== Records for the exercise ==
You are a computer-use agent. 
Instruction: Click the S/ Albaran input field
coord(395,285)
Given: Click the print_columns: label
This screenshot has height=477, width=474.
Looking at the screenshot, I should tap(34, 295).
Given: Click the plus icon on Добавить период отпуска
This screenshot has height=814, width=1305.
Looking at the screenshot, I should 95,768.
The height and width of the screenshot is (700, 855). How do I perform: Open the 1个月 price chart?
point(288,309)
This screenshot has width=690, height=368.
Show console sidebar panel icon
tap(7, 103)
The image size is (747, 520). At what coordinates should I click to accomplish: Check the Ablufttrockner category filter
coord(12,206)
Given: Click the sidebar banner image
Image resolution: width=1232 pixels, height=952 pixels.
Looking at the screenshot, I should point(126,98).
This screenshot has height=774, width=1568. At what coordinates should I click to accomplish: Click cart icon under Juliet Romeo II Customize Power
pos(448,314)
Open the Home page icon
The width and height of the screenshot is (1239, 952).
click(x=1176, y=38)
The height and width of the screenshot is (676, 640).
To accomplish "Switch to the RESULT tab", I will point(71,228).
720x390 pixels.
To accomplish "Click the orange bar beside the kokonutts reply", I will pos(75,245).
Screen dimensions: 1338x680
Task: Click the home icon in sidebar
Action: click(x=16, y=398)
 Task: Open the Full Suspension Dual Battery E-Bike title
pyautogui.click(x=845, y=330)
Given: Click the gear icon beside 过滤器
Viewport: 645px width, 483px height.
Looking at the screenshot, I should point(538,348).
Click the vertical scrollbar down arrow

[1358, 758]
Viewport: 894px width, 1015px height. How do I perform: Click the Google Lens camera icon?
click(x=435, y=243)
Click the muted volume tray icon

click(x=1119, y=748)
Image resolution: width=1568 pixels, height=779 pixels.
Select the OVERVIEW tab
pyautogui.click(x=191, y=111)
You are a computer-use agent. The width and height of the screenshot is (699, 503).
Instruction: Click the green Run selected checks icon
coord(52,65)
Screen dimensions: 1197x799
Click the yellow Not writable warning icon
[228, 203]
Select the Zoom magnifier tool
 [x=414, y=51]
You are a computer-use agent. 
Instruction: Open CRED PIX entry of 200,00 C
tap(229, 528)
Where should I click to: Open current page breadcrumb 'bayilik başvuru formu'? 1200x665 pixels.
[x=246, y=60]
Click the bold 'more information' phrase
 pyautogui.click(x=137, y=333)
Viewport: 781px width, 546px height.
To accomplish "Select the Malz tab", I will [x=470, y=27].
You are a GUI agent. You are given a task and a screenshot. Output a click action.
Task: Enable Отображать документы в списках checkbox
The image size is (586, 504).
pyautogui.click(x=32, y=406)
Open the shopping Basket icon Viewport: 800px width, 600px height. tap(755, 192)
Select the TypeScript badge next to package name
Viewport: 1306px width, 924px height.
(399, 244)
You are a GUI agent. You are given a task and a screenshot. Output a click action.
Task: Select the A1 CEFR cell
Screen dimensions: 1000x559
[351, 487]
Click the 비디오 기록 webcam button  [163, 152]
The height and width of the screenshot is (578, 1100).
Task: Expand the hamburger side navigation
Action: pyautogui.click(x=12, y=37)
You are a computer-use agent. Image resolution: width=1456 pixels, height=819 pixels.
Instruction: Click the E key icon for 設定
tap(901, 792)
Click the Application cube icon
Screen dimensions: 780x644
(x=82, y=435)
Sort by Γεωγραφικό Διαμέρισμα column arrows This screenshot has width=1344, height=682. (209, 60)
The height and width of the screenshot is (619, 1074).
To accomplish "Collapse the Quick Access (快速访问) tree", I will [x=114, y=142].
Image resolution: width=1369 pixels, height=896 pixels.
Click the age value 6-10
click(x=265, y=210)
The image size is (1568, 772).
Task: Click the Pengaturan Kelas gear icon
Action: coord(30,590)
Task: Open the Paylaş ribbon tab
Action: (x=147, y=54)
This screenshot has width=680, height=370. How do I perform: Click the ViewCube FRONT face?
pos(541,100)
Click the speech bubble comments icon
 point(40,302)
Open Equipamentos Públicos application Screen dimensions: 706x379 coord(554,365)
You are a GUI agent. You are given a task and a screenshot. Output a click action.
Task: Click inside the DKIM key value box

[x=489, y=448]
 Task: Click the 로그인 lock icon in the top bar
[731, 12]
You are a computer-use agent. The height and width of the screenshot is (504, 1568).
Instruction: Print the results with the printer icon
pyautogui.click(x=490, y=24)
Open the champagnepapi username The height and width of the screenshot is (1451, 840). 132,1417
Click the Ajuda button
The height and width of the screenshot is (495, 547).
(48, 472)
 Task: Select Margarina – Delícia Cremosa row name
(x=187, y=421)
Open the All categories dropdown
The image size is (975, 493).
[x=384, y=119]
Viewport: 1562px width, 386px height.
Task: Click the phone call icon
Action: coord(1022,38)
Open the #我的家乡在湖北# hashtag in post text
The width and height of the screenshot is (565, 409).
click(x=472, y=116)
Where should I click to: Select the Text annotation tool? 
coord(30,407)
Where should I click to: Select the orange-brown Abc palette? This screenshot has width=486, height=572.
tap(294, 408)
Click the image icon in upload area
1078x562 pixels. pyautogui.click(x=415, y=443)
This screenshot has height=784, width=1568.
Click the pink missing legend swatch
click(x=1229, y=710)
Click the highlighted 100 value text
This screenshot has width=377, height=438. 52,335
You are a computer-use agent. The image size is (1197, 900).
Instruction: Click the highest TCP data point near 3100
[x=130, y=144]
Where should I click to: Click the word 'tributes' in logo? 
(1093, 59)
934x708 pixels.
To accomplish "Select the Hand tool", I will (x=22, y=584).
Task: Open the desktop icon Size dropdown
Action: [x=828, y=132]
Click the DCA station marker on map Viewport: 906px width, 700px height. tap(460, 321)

== What the task requires ==
Write out again, exactly, the line containing "Click the image icon in upload area" and every later line of the records. Omit the rest.

== Answer to this exercise ==
Click the image icon in upload area
1078x562 pixels. pyautogui.click(x=415, y=443)
This screenshot has height=784, width=1568.
Click the pink missing legend swatch
click(x=1229, y=710)
Click the highlighted 100 value text
This screenshot has width=377, height=438. 52,335
You are a computer-use agent. The image size is (1197, 900).
Instruction: Click the highest TCP data point near 3100
[x=130, y=144]
Where should I click to: Click the word 'tributes' in logo? 
(1093, 59)
934x708 pixels.
To accomplish "Select the Hand tool", I will (x=22, y=584).
Task: Open the desktop icon Size dropdown
Action: [x=828, y=132]
Click the DCA station marker on map Viewport: 906px width, 700px height. tap(460, 321)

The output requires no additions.